I seem to be the only blogger talking about this, which makes me think either I am ahead of the curve, or more likely making a bonehead error.  But as of yet no commenter has yet found the bonehead error I am making.

Last time I wrote on this subject the eventual cost to the government from bailing out the big banks was estimated at a negative $7 billion–in other words a profit to Uncle Sam of $7 billion.  There was an expected loss on the AIG bailout of $36 billion, and I acknowledged that could be viewed as a backdoor bailout of the big banks.  Indeed the entire TARP is a giant favor to the banking industry even if every dollar is repaid.  And now it appears it all will be repaid, even the AIG bailout.  (I am excluding the loans to automakers, which I regard as a separate issue.)

When the crisis first broke we were told the main problem was the big banks, and the underlying regulatory problem was “Too Big to Fail,” which encouraged the big banks to take excessive risks.  I now think my original view was wrong.  It appears that at the end of the day the biggest banking fiasco in the history of the universe will not result in any long run net taxpayer transfer to big banks.  And yet the owners and managers of those banks incurred mind-boggling losses.  So how plausible is it that TBTF was the primary cause of excessive risk taking in 2004-07?  If even a crisis this big didn’t result in  the long-run transfer of one cent of taxpayer money to big banks, does it seem likely that expectations of those transfers were a powerful motivating factor in the the MBSs they bought? Were they expecting an even bigger banking fiasco?  I suppose it’s possible, but I just don’t see it.

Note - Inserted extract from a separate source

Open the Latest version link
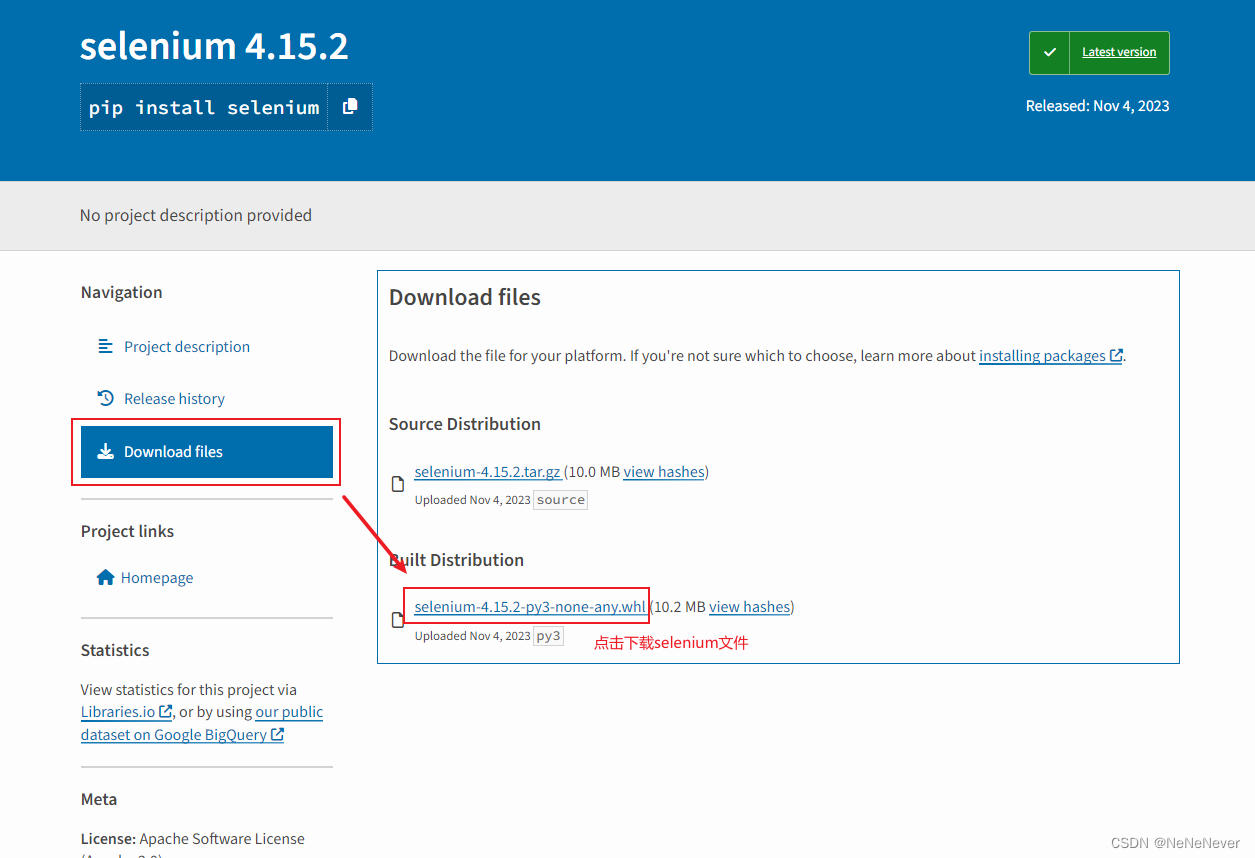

In contrast, massive quantities of taxpayer funds will be transferred to depositors at smaller banks, who (in collusion with the banks themselves) gambled recklessly by lending taxpayer-insured funds out to risky construction projects.  There I really do see a moral hazard problem, indeed what happened was essentially a repeat of the 1980s S&L crisis.  Once might be a fluke; twice is a systemic problem.  I’m increasingly likely to view the big bank crash as a fluke and the smaller bank crash as a chronic policy problem.  Indeed didn’t the same dichotomy occur during the Great Depression, with most failures being smaller banks?

So here are the eventual taxpayer losses we are looking at:

Fannie and Freddie  — $165 billion and rising

FDIC — Over $100 billion

FHA — Who knows, even today they’re still encouraging new sub-prime loans.

AIG — $0

The big banks — negative $7 billion

Would it be fair to say that the initial reporting of the crash of 2008 was a bit misleading?  The reporting that led most people to form indelible opinions that they will probably never re-visit or re-evaluate?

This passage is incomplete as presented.